Exercise objective -
When writing out the entries below, keep only the lines from the line with "You are a computer-use agent. The" to the line with "Copyright Trendgraphix, Inc.", both included, exactly as they are, and leave the pictures aside.

Task material -
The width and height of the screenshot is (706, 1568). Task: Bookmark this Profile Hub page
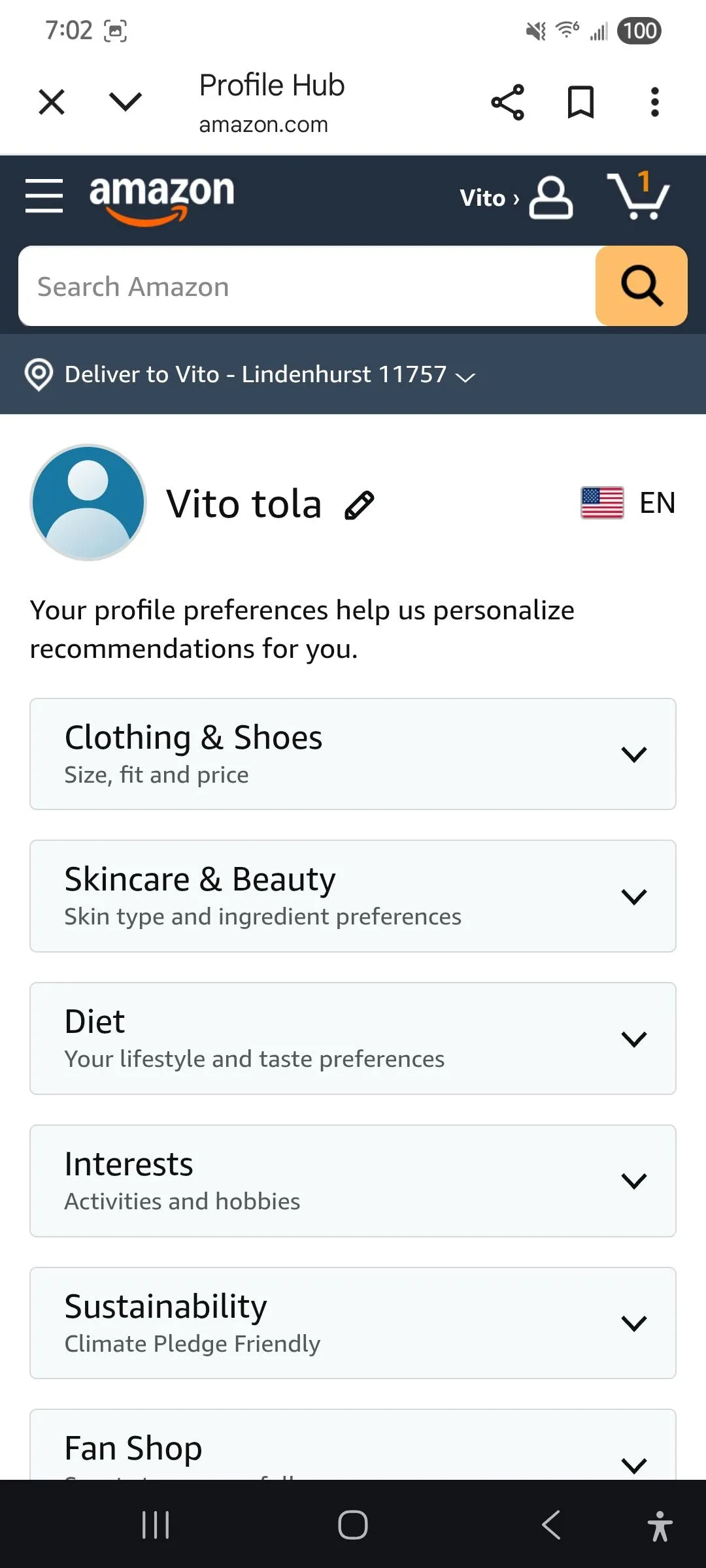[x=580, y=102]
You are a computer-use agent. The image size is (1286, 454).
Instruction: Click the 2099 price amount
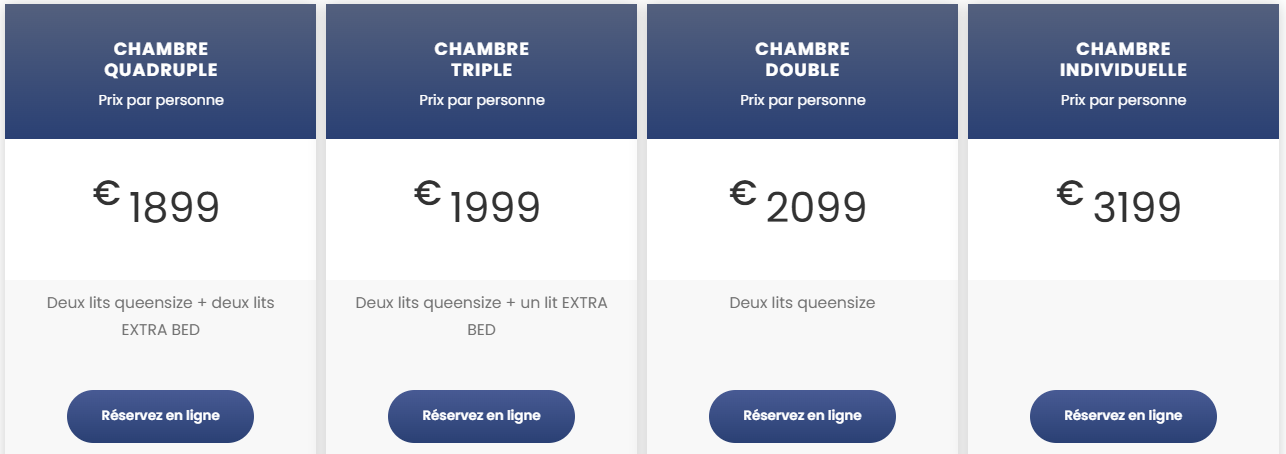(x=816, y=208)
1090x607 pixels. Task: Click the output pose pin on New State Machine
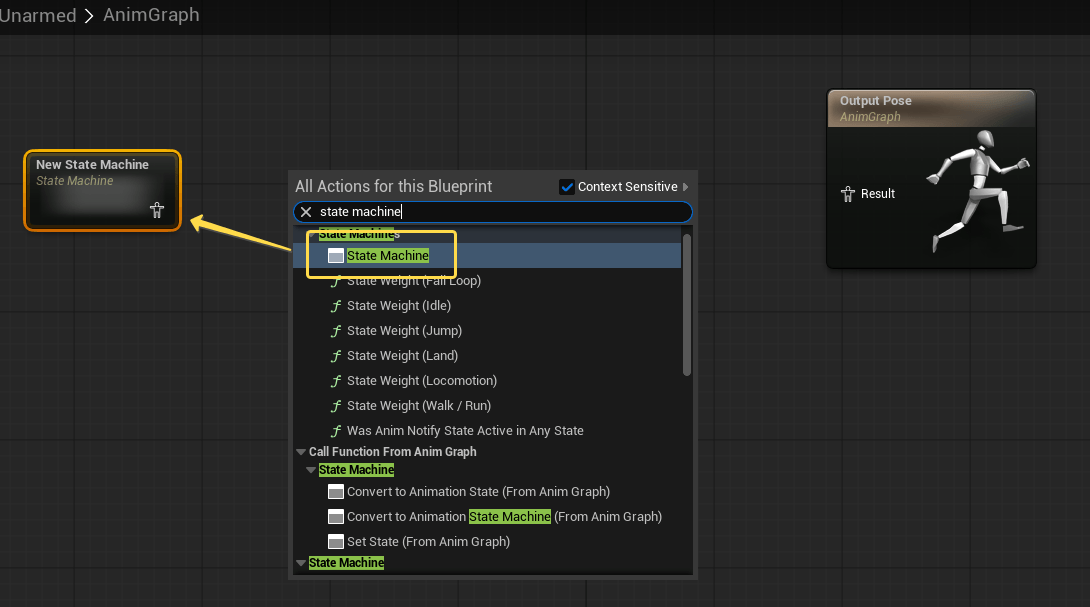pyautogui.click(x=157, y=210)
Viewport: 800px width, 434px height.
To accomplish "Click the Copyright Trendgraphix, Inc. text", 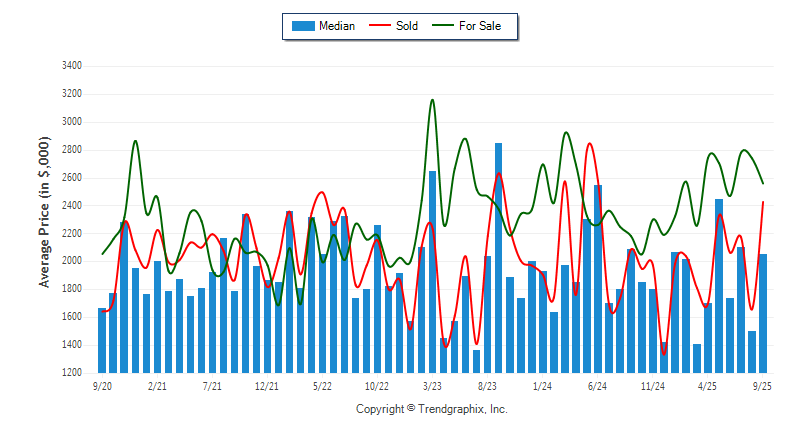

* * *

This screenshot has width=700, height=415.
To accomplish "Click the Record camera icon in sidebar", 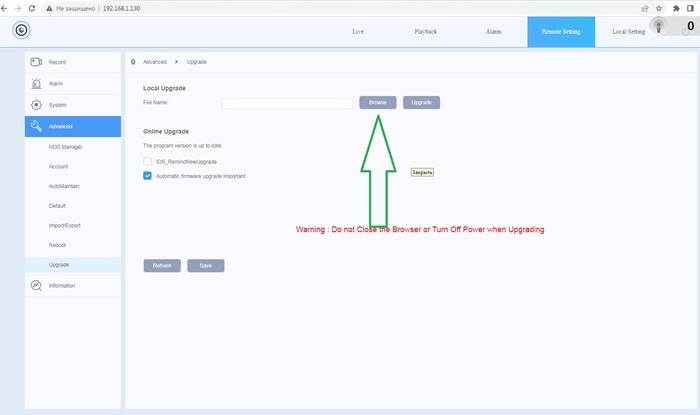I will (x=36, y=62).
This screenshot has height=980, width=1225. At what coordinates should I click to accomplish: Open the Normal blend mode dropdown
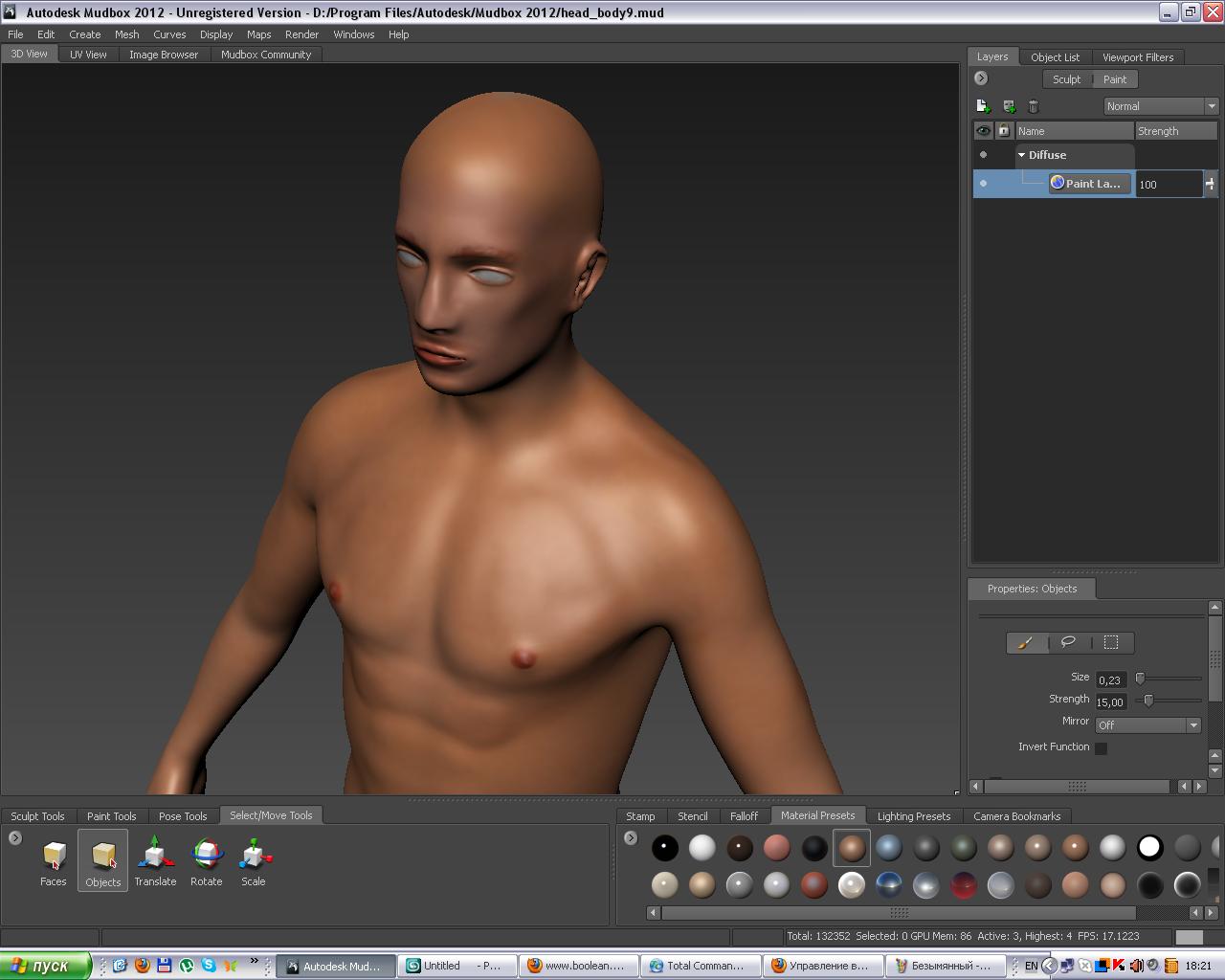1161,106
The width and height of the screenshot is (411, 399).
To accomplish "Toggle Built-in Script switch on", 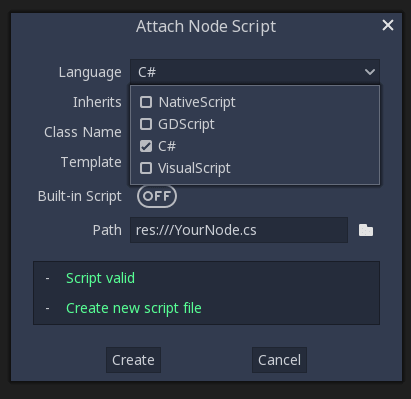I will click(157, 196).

--

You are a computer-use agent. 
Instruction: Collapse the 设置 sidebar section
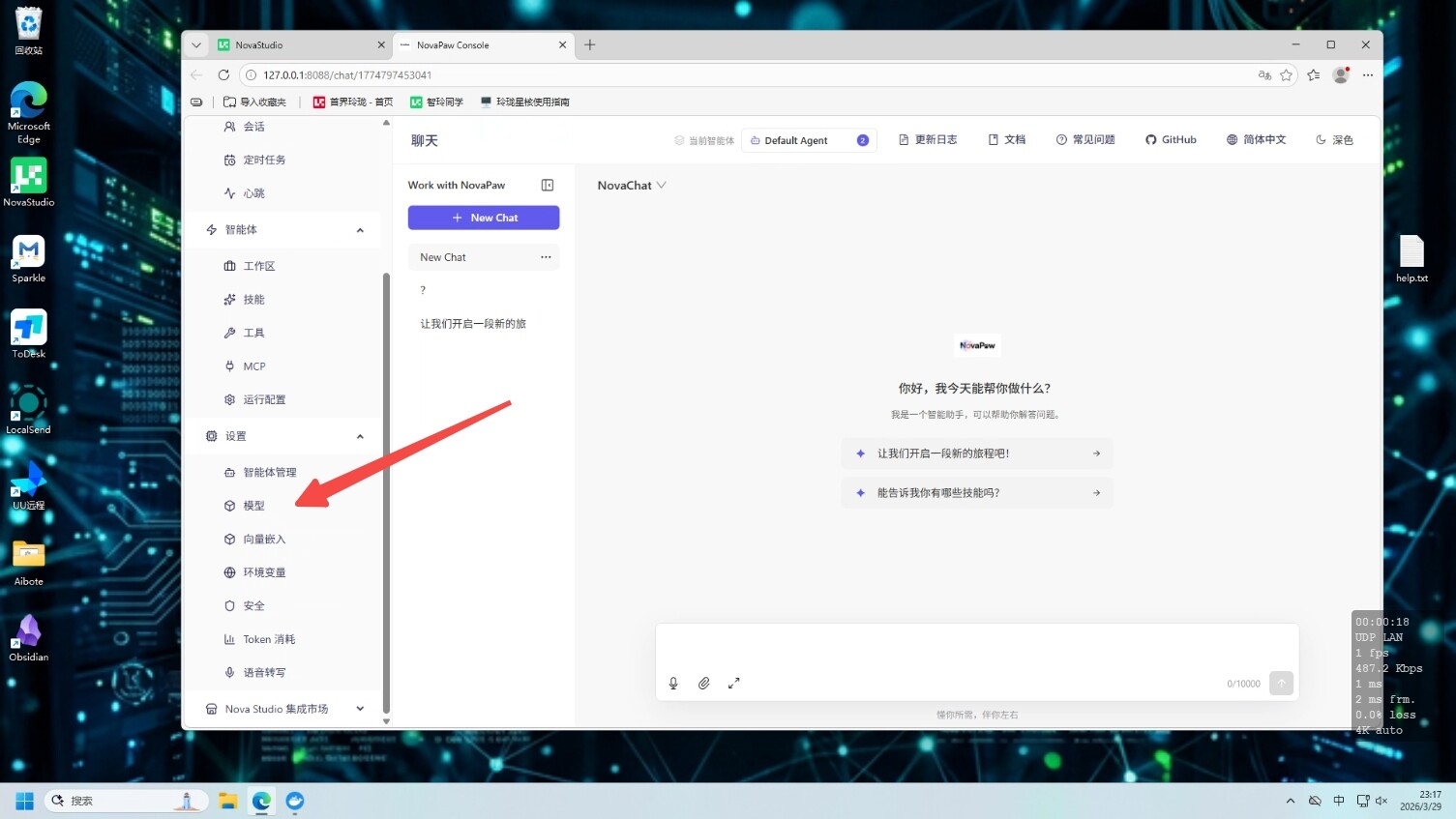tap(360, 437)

Task answer -
You are a computer-use agent. The image size is (1286, 454).
Instruction: Click the 2099 price amount
(x=816, y=208)
1090x607 pixels. Task: Click the output pose pin on New State Machine
pyautogui.click(x=157, y=210)
Viewport: 800px width, 434px height.
To accomplish "Click the Copyright Trendgraphix, Inc. text", 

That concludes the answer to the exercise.